Provocations undercut protests

At two of the largest protests against police brutality Dec. 13, 10,000 in Washington, D.C., and more than 25,000 in New York, small provocative ultraleft groups put forward slogans that ran 100 percent counter to the aims of the protests and the overwhelming majority of participants. In New York, a group in the protest chanted, “What do we want, dead cops!” In D.C., some protesters involved in an attempt to take over the speakers platform carried signs that said, “‘Hands up don’t shoot’ didn’t work. Fists up, fight back.”

Such unchecked provocative conduct from within the protests — in the absence of a proletarian leadership strong enough to build a disciplined movement — created an atmosphere where a Brinsley could feel encouraged to act.

Protests spread after Garner’s killing

The July 17 attack on Garner was caught on tape and posted widely on the Internet, seen by millions. Garner did nothing to provoke the attack and can be heard saying “I can’t breathe” 11 times while undercover cop Daniel Pantaleo applied a chokehold and his fellow officers piled on Garner’s back.

The Dec. 3 grand jury decision not to indict Pantaleo fueled even larger and broader protest actions. “After Michael Brown was killed there was a lot of ‘he said, she said,’ over what happened,” Brooklyn resident Ferrell noted. “But with Garner, it was all on tape, there was no question at all.”

NYPD rules ban chokeholds that prevent breathing, but don’t explicitly bar those that compress the carotid arteries, like the one used by Pantaleo in the assault on Garner. Despite the “ban,” the chokehold is standard operating procedure for New York police — and for cops across the country. According to a city government report, the use of the hold is going up. Police magazine wrote in its Jan. 30, 2014, issue that the goal of the widely used “carotid restraint” is to render the person being arrested unconscious in 7 to 10 seconds to make it easier for cops to put on handcuffs.

Cops and their apologists argue that use of such chokeholds — like the use of Tasers — are progressive reforms that prevent deaths, allowing cops to bring suspects under control instead of shooting them dead. These methods protect both the cops who use them and those they subdue, they say, but “unfortunately” sometimes kill people.

The fact is Pantaleo and the cops who assisted him were acting like all cops are trained and conditioned to act, to “protect and serve” the interests of the propertied rulers and to make sure working people know their “place.”

Cops, politicians seize opportunity

The cops and their supporters seized on the killing of Ramos and Liu to slander the entire protest movement, charging that by criticizing the cops, they opened the door to the cops’ deaths.

Mayor de Blasio called for a moratorium on protests against the killing of Garner, at least until after the two officers were buried.

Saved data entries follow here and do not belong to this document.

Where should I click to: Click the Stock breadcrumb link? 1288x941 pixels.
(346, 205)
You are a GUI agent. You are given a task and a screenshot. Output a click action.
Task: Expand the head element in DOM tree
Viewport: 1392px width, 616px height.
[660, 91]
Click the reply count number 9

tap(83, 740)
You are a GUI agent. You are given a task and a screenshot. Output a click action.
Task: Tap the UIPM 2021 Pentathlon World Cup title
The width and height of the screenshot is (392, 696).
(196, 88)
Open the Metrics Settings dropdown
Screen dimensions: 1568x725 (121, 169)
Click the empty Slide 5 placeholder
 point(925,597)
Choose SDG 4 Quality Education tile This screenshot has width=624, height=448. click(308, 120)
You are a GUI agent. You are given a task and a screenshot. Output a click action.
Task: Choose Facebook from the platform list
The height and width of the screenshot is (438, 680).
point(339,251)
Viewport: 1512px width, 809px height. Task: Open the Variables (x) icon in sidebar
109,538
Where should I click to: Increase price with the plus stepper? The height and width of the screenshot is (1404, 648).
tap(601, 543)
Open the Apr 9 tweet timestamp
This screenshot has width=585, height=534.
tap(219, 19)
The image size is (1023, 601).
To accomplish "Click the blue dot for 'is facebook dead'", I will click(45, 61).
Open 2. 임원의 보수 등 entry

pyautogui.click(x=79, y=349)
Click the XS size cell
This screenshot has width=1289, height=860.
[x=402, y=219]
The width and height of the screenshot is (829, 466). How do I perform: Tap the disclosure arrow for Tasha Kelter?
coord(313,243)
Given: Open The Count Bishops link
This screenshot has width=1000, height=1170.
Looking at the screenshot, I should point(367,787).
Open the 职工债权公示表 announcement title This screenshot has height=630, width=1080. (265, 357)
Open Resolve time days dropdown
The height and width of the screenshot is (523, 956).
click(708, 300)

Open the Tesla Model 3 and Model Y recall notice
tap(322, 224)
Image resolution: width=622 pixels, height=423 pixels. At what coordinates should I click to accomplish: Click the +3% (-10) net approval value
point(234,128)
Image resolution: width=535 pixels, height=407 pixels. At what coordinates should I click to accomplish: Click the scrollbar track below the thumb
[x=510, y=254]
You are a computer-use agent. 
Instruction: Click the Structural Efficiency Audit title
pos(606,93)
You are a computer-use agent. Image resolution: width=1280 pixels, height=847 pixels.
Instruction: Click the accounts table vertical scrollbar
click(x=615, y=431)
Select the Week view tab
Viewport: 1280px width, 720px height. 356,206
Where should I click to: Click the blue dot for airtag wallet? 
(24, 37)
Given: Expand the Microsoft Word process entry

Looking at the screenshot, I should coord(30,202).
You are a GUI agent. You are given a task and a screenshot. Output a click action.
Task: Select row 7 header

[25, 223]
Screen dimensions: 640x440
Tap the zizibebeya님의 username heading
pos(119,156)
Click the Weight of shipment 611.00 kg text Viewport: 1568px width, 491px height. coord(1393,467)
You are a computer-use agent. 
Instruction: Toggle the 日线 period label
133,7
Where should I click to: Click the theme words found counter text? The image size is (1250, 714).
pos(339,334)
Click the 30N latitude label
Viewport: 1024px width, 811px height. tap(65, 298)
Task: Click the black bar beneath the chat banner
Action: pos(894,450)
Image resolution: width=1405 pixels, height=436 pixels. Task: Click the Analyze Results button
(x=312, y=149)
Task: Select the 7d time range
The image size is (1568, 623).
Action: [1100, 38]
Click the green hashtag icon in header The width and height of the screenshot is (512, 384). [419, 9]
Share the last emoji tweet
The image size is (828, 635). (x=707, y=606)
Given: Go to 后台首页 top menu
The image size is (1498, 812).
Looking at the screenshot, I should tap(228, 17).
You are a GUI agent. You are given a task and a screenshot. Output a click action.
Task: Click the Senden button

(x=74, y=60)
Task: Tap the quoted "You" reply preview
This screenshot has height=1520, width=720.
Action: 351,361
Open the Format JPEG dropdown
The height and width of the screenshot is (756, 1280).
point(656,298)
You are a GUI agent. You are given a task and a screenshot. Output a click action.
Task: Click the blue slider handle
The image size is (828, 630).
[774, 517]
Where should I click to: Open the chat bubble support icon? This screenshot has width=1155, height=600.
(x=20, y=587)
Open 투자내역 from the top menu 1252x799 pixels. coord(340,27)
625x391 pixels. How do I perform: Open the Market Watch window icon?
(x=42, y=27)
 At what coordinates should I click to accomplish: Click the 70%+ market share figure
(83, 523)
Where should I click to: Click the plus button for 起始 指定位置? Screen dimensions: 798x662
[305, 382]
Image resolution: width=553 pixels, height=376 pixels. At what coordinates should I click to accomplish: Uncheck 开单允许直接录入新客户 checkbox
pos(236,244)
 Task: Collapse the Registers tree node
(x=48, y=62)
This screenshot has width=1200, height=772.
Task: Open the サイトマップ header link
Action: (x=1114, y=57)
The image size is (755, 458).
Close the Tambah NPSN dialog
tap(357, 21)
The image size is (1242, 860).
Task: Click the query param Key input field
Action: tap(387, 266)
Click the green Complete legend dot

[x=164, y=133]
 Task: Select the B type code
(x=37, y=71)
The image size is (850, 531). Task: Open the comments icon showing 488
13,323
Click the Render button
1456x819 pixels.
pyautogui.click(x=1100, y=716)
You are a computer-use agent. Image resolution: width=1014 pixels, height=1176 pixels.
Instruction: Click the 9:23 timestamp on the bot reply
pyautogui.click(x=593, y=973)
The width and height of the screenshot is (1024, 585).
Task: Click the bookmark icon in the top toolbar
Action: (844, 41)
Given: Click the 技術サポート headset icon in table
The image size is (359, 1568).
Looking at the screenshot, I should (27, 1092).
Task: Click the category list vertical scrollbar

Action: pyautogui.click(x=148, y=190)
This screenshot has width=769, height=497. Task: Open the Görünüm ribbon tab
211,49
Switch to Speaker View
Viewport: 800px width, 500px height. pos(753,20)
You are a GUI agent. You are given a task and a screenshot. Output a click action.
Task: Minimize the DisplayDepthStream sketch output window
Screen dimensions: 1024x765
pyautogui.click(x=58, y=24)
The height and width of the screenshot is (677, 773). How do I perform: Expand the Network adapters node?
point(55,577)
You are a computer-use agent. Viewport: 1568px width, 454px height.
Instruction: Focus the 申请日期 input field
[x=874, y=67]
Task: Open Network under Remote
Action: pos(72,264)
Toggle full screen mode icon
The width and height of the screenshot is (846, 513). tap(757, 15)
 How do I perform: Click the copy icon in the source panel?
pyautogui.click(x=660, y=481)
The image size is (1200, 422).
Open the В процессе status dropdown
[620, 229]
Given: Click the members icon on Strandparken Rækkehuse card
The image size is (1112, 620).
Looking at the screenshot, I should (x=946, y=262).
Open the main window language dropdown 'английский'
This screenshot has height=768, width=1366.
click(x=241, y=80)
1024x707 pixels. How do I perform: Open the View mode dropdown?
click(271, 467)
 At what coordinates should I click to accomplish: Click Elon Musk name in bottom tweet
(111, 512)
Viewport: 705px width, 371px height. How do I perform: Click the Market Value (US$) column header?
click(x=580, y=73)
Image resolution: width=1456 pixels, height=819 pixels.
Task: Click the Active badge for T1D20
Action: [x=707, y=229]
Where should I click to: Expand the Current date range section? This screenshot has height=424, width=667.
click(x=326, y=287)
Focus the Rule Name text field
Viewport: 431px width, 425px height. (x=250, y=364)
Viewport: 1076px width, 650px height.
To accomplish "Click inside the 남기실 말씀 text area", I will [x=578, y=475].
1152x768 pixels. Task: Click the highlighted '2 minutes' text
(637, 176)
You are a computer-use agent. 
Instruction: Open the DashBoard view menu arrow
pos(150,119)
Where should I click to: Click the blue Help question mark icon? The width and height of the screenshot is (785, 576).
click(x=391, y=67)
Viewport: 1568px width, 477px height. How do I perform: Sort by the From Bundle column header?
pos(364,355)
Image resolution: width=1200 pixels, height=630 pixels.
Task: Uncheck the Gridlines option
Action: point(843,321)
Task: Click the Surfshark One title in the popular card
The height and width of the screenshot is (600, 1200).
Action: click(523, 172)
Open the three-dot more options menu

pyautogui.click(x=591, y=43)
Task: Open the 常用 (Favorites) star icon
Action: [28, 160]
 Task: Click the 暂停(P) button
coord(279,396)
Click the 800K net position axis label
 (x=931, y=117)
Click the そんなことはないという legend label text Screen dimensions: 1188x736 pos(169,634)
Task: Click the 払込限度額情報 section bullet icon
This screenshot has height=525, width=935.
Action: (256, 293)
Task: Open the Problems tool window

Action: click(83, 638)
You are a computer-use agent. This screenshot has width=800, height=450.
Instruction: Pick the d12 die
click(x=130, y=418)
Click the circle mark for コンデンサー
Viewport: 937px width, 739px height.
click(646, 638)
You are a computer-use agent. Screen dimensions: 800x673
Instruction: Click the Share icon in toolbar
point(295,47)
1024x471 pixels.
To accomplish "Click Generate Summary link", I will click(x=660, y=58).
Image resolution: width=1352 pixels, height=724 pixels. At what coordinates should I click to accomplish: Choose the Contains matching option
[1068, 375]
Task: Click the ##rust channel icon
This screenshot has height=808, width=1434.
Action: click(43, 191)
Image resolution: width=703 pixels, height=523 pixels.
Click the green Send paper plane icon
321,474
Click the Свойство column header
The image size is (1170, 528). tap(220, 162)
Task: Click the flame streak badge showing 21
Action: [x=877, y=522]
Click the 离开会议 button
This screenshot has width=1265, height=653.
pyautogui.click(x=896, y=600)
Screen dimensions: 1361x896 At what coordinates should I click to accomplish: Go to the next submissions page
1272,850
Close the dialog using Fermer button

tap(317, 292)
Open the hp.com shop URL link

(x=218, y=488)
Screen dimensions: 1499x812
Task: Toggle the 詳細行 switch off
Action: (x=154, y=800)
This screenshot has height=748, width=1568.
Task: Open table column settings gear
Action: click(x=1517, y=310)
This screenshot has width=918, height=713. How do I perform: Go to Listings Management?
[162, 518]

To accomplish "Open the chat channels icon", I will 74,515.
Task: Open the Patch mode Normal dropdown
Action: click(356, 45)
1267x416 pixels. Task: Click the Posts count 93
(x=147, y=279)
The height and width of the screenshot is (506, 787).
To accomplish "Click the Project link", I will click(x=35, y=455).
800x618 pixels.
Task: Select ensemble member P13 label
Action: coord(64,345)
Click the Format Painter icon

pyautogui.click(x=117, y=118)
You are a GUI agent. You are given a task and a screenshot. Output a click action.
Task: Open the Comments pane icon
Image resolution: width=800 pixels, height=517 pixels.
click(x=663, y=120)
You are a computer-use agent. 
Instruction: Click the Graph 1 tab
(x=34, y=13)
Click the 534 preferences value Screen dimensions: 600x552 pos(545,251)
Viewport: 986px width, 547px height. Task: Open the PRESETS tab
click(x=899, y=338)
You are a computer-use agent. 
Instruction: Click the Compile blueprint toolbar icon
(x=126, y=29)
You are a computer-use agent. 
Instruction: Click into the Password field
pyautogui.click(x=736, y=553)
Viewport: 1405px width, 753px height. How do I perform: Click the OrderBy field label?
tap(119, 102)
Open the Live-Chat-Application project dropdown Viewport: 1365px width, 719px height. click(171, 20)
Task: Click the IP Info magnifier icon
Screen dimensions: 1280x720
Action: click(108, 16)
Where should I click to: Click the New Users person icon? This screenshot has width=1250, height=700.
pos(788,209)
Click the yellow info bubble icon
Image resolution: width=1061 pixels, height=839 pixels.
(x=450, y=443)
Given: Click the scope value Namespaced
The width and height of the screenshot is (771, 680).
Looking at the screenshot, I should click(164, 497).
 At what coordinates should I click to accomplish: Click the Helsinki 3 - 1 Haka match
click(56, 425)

When the next protest did take place, the New York Daily News — which had editorialized for the indictment of Pantaleo — ran a banner front-page headline telling marchers “Have You No Shame?”

The New York Post went to town on de Blasio, claiming that an earlier statement to ABC’s “This Week” about telling his son, who is Black, that he needs to be careful when stopped by the police because of his race encouraged attacks on cops by protesters.

Thousands of cops turned their backs on the mayor when he spoke at Ramos’ funeral Dec. 27 and again at Liu’s funeral Jan. 4. “I did turn my back out of disgust on how the country feels about cops,” an NYPD lieutenant told the Wall Street Journal after Liu’s funeral.

According to the Post, the cops also staged a “virtual work stoppage” resulting in a 66 percent drop in arrests since the shootings and a more than 90 percent drop in parking tickets.

While the protests against police brutality have subsided for now, the cops will continue to act as the propertied rulers demand: to treat working people as an outlaw class that must be kept in check. Police brutality is part of their program and more beatings and killings are inevitable.

As workers continue to come together to fight against the relentless attacks of the bosses and their government, they will construct a leadership capable of restraining ultraleft disruption and taking on cop brutality and killings as they transform themselves on the road to overthrowing capitalist rule.